Living off the land is something Greeks do as a matter of course and wild greens (horta) are some of the most sought-after food items in nature’s larder. This is a lesson we too can learn, especially right now when fresh greens are sometimes hard to come by (I’m writing this during the Covid-19 lockdown). In the UK, foraged foods are a free nutrient-packed local food source that adds diversity to our diet for no cost. Nettles and dandelions, in particular, are two wild ingredients that are easy to identify; they’re abundant, unbelievably delicious and rich in iron and vitamins. When gathering nettles, be sure to wear rubber gloves to avoid any stings and then then drop them into a pan of boiling salted water to remove the sting. This is the best recipe for the classic spanakopita I know – believe me when I say I have tried dozens of them during my lifetime. This recipe is inspired by my friend Elena whom I met on the tiny island of Paxos one hot and sultry evening. She used to run a teeny tiny little taverna with just four tables covered in waxed gingham cloths around which sat 16 beautiful old white chairs with faded rafia seats. This pie is all she made – in vast quantities I might add – day in and day out. She was justly proud of it and served it with a toothy grin, crisp roast potatoes, a generous bowl of Greek salad, tzatziki and jugs of ice cold retsina. This is my very favourite menu for a Sunday dinner with family and friends.

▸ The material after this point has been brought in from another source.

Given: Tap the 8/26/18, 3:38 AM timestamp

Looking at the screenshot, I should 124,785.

800g tender green leaves, including spinach, rocket, nettles (stings neutralised, see note above) and dandelion, thoroughly washed in plenty of free-flowing water
A bunch of spring onions or one medium leek, trimmed and finely sliced
2 large free-range eggs, beaten
400g feta cheese
250g Greek anari cheese (you can also use good quality ricotta but make sure to drain it first)
Grated zest of a lemon
Small bunch of mint, leaves picked and finely chopped
Small bunch of dill, finely chopped
Half of a whole nutmeg, finely grated
Sea salt flakes and freshly ground black pepper, to your taste
250g filo pastry (I love JR Feuilles de Filo, available at Waitrose)
30g French butter, melted
Pul biber and chopped dill for garnishing
For the sauce:
4 plump garlic cloves
3 tbsp tahini
2 lemons, juiced and zested
Sea salt flakes, to your taste
How I make it
Heat an oven to 190C.
First make the sauce by crushing the garlic with a good pinch of sea salt and finely chopping it. In a bowl, mix the garlic with the tahini using a whisk. Then slowly add the lemon juice until the mixture comes together and thickens (keep the zest aside for garnishing the pie). Let the sauce down slightly with tepid water, taste and add a little sea salt if you want to. Transfer to a sealed container and place in the fridge where it will keep for around a week.

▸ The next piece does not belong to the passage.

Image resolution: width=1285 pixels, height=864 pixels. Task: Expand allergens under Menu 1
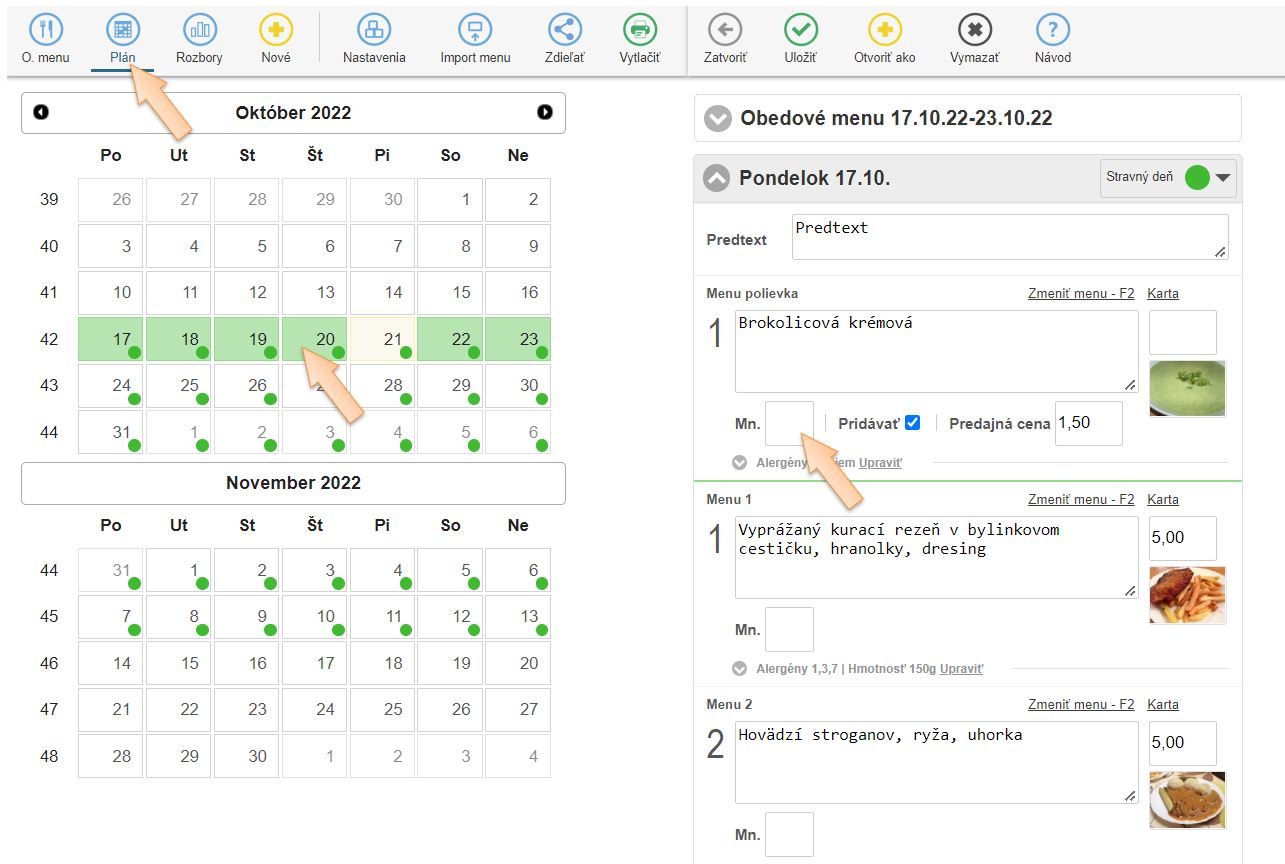pyautogui.click(x=740, y=668)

Heat up a large frying pan, add a generous glug of olive oil with a pinch of sea salt and sautée the spring onions or leek for a minute or two. Remove from the pan and set aside.
In the same pan, add the greens in batches, cover and leave to wilt slightly but not entirely, the trick is to retain some of the fresh texture of the greens. Remove from the pan and place into a colander to drain. Set aside to completely cool then squeeze out as much of the liquid as possible.
Then, in a large mixing bowl, mix the eggs and crumble in the feta and anari cheese. Add the cooled spinach, lemon zest, herbs and nutmeg. Mix everything together very gently and season to your taste.
Arrange the filo sheets on a large baking tray, brushing each layer with olive oil, making sure that you cover the bottom and leave plenty hanging over the edge of the tray. Tip the greens and feta mixture onto the pastry and spread it to the edges using a fork. Then gently fold the overhanging layers over the top, brushing each layer with olive as you go.
Brush the top of the pie with more olive oil and sprinkle the nigella seeds over the top. Bake for around 25 minutes until the pastry turns golden and the top of the pie feels firm. Remove from the oven and leave to rest for 15 minutes before serving – it should never be piping hot – drizzle with the tahini and lemon sauce and garnish with chopped dill, the remaining lemon zest and pul biber. The version I created here is also drizzled with my Acre amba sauce sauce but you could also drizzle it with Greek honey. Serve it as Elena did with lemony roast potatoes garnished with wild oregano, a crisp Greek salad and a bowl of freshly made tzaziki.